- _Instructions for the task_
Rewrite the rows below, starting at "Click Start Benchmark in AIDA64" and ending at "1466x1030 pixels.", with "Benchmark" changed to "Test" and nothing else altered. Give back only those lines.

- _Dataset extract_

— Begin —

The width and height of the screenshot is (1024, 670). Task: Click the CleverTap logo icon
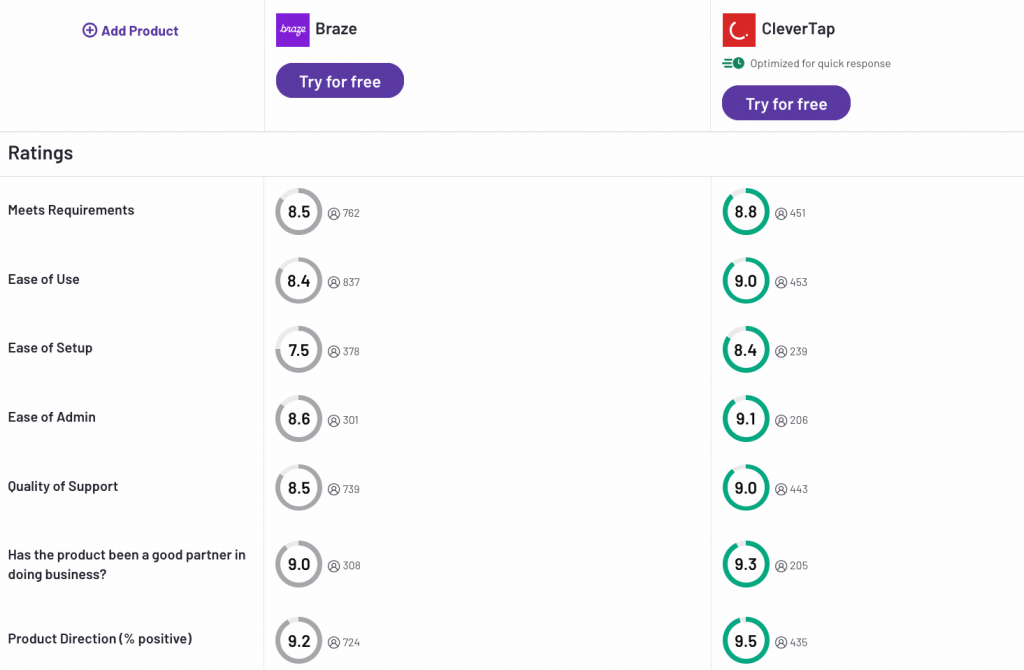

— End —
— Begin —

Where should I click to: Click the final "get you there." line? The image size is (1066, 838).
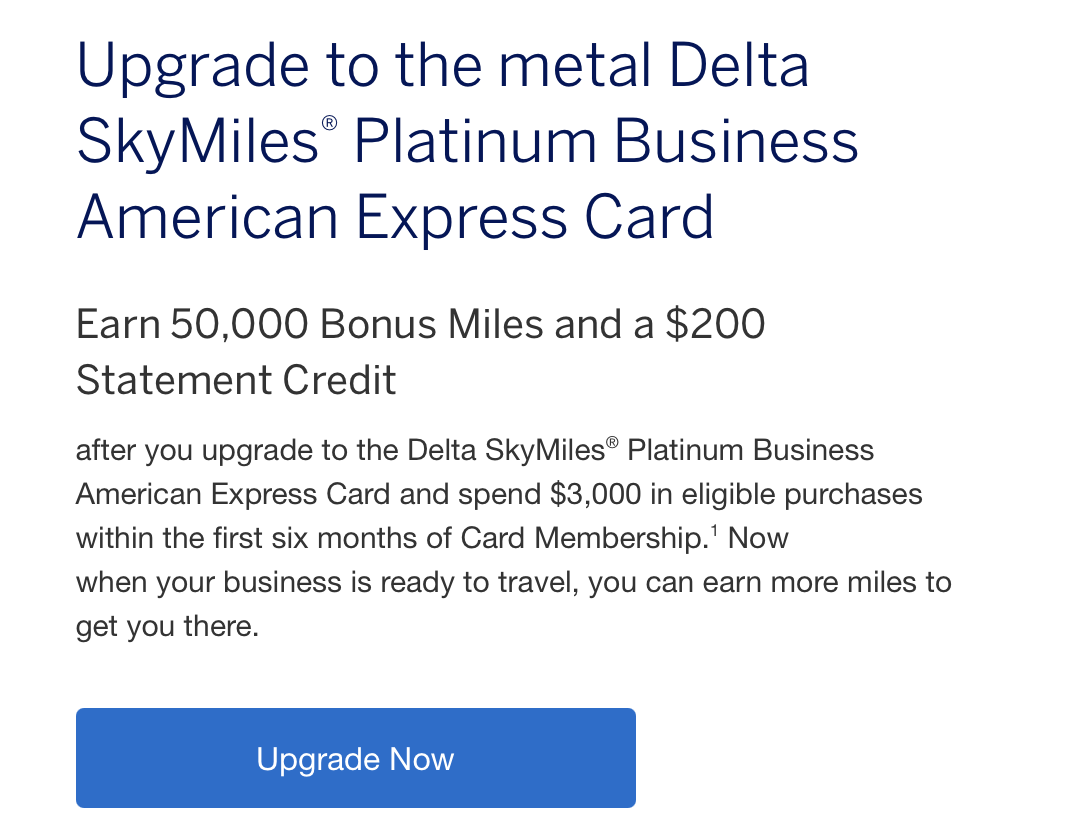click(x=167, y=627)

— End —
— Begin —

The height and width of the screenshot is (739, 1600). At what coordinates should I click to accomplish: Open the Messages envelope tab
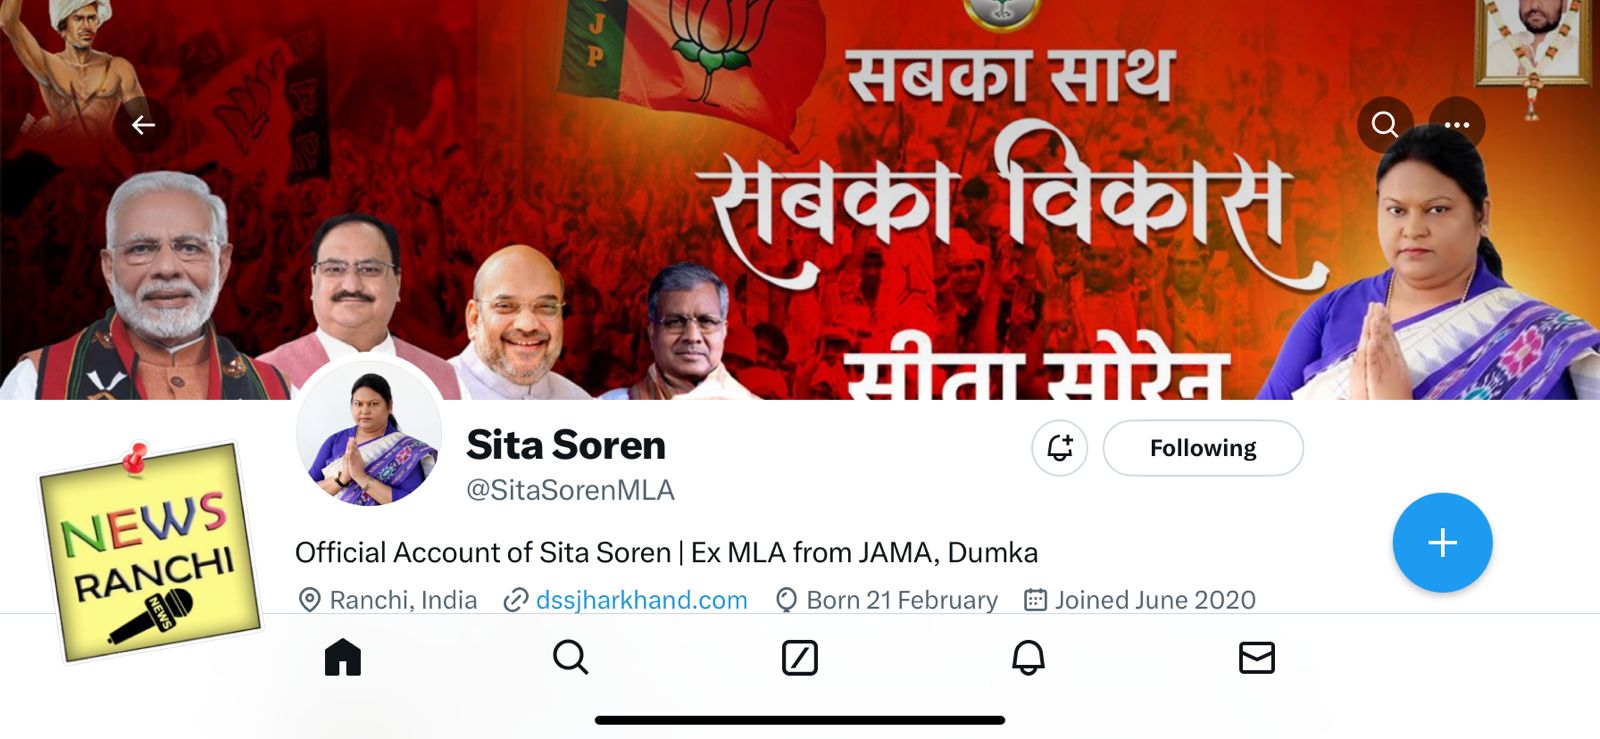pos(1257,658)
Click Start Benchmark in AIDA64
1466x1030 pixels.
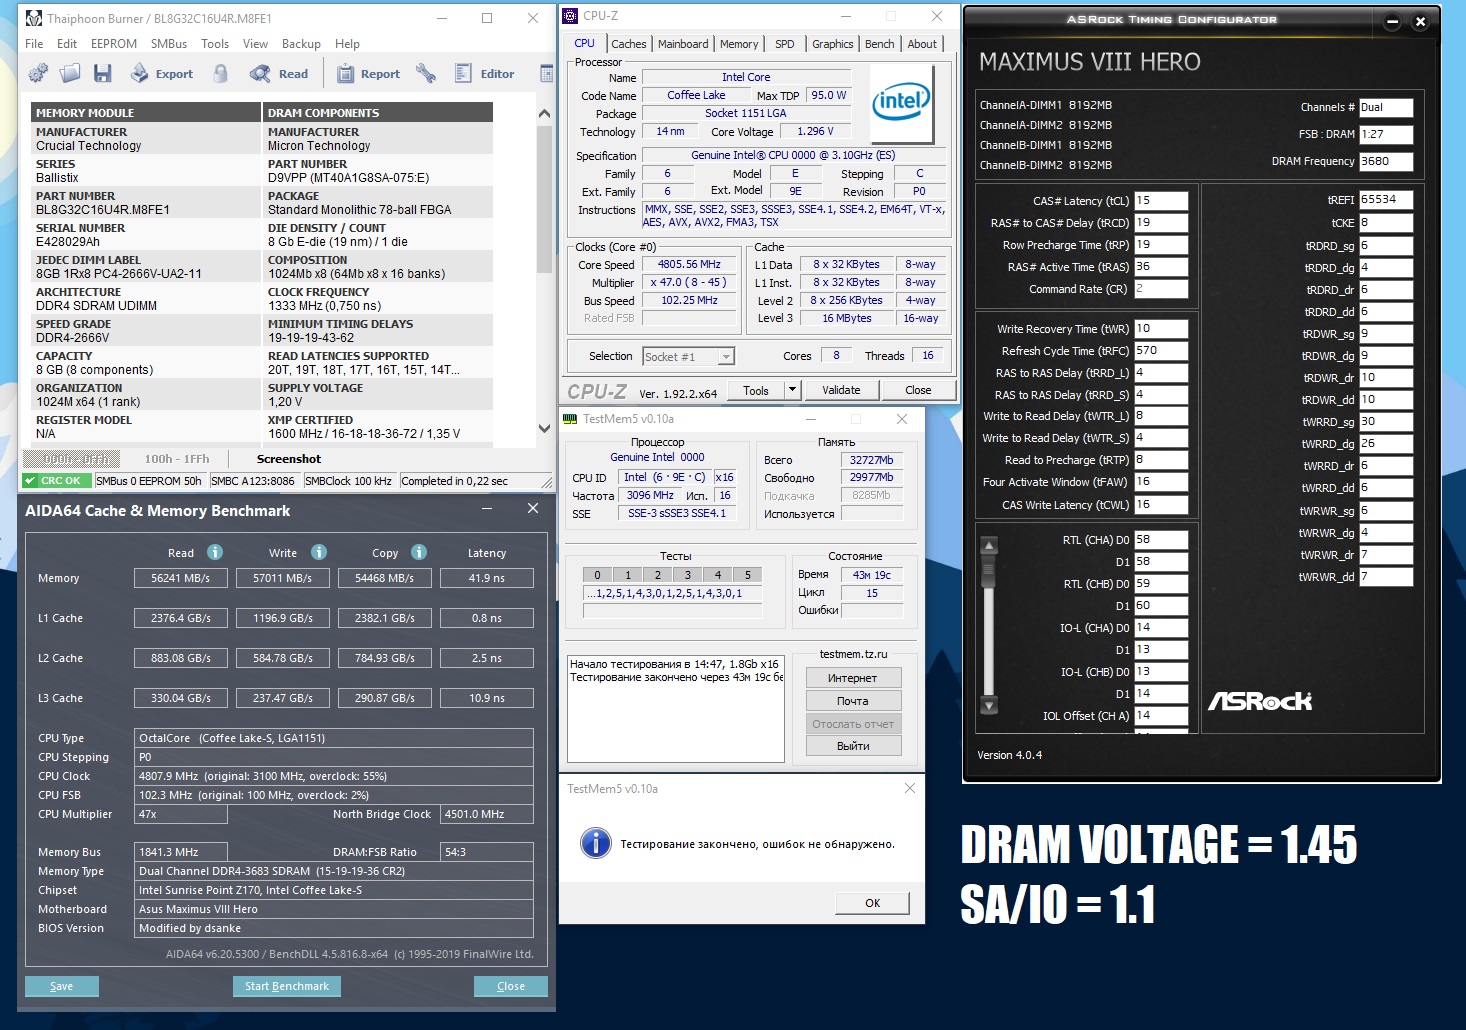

— End —

- _Full output_
Click Start Test in AIDA64
1466x1030 pixels.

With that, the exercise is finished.